A moral objetiva cristã por C.S. Lewis

"Estou tentando aqui evitar que alguém diga a grande tolice que sempre dizem sobre Ele: 'Estou pronto para aceitar Jesus como um grande professor de moral, mas não aceito Sua reivindicação de ser Deus.' Essa é a única coisa que nós não devemos dizer. Um homem que era apenas um homem e dissesse o tipo de coisas que Jesus disse não seria um grande professor de moral. Ele seria ou um lunático - no nível com o homem que diz que ele é um ovo cozido - ou então seria o Diabo do Inferno. Você deve fazer sua escolha. Ou este homem era, e é, o Filho de Deus, ou então um louco ou algo pior. Você pode tê-lo por um tolo, pode cuspir Nele e matá-Lo como um demônio, ou você pode cair a Seus pés e chamá-lo Senhor e Deus. Mas não vamos vir com algum disparate sobre ele ser um grande mestre humano. Ele não deixou que se abri-se essa opção para nós. Ele não teve esta intenção."

- C.S. Lewis - "Cristianismo Puro e Simples" - 1944

Direto da boca de um famoso apologista. Ou você crê que Jesus é filho de Deus, e POR ISSO ele é moral, ou, acredita que a moral é subjetiva e a melhor forma de encontrá-la é de forma secular através do debate.

Essa é a resposta do Dilema de Eutífron dos cristãos: Moral é objetiva e provinda de Deus através da Bíblia. A moral secular e o relativismo social é inferior a Bíblia, e cristãos NÃO podem aceitar a moral mais correta como uma moral subjetiva.
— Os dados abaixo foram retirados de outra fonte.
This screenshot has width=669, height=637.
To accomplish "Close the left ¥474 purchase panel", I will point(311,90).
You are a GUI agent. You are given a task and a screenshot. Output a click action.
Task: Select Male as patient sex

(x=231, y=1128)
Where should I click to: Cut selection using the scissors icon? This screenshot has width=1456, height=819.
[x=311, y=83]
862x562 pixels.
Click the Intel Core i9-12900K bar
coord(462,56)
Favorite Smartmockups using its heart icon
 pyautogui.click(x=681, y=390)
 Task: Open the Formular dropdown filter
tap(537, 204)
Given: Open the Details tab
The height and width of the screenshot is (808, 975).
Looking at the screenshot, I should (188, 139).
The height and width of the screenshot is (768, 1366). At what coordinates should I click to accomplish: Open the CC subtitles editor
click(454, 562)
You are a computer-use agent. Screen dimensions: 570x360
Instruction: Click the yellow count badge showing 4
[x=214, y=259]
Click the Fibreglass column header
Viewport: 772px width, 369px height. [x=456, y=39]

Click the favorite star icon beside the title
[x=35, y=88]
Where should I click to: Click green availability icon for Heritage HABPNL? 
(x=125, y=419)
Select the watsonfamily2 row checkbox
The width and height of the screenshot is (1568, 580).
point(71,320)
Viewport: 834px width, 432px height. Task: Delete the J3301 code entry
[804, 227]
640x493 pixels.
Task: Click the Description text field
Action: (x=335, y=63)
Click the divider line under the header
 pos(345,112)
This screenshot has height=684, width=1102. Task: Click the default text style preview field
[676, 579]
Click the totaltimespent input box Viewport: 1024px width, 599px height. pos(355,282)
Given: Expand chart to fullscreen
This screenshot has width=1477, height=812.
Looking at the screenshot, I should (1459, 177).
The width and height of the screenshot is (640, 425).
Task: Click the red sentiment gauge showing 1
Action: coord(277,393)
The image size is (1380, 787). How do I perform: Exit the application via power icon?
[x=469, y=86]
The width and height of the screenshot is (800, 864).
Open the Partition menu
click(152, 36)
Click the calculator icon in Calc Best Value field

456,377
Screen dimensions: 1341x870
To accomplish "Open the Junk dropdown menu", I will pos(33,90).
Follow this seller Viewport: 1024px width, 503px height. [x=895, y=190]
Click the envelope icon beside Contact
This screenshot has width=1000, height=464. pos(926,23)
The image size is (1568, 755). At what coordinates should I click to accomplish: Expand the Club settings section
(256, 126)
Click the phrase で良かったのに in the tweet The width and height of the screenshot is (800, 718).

Eles NÃO podem dizer que fazer o bem é bom porque faz bem para nós ou qualquer justificativa naturalista, eles DEVEM dizer que é porque Deus mandou.

quinta-feira, 25 de agosto de 2011

Porque ateus são tão arrogantes

Tenho uma explicação do porquê Ateus se acharem tão inteligentes e por isso arrogantes. Debater cristãos, depois de estudar só um pouco, é como ir para uma luta de Muay Thai com um Tetraplégico... é um enorme inflador de Ego, e é difícil se manter humilde sendo ateu na presença de tantos crentes que não testam suas próprias crenças. E em qualquer situação, uma pessoa que desafia suas idéias sempre vai parecer arrogante e espertalhão... lembra daquele prof. foda Phd que você odiava porque você nunca estava certo com ele?

O melhor argumento que vi até hoje para as religiões é o argumento Cosmológico de Kalam, mesmo assim nem mesmo prova que a Bíblia é a melhor fonte (também por que não é uma prova, é um argumento).

domingo, 7 de agosto de 2011

Tudo que eu precisei para saber sobre ceticismo, eu aprendi com Scooby-Doo

  • Uma afirmação paranormal é somente outro mistério a ser resolvido;
  • Não importa quanto louca seja uma afirmação, alguém vai sempre acreditar nela;
  • Ver não é o mesmo que acreditar;
  • Ceticismo pode ser divertido;
  • As pessoas criam farsas por vários motivos diferentes;
  • Testemunhas e pesquisadores podem estar dentro das farsas;
  • Farsários são motivados frequentemente por dinheiro;
  • Até centenas do mesmo tipo de mistério podem todos serem a mesma farsa;
  • Até uma explicação absurda baseada na realidade é mais provável do que uma adivinhação sobrenatural.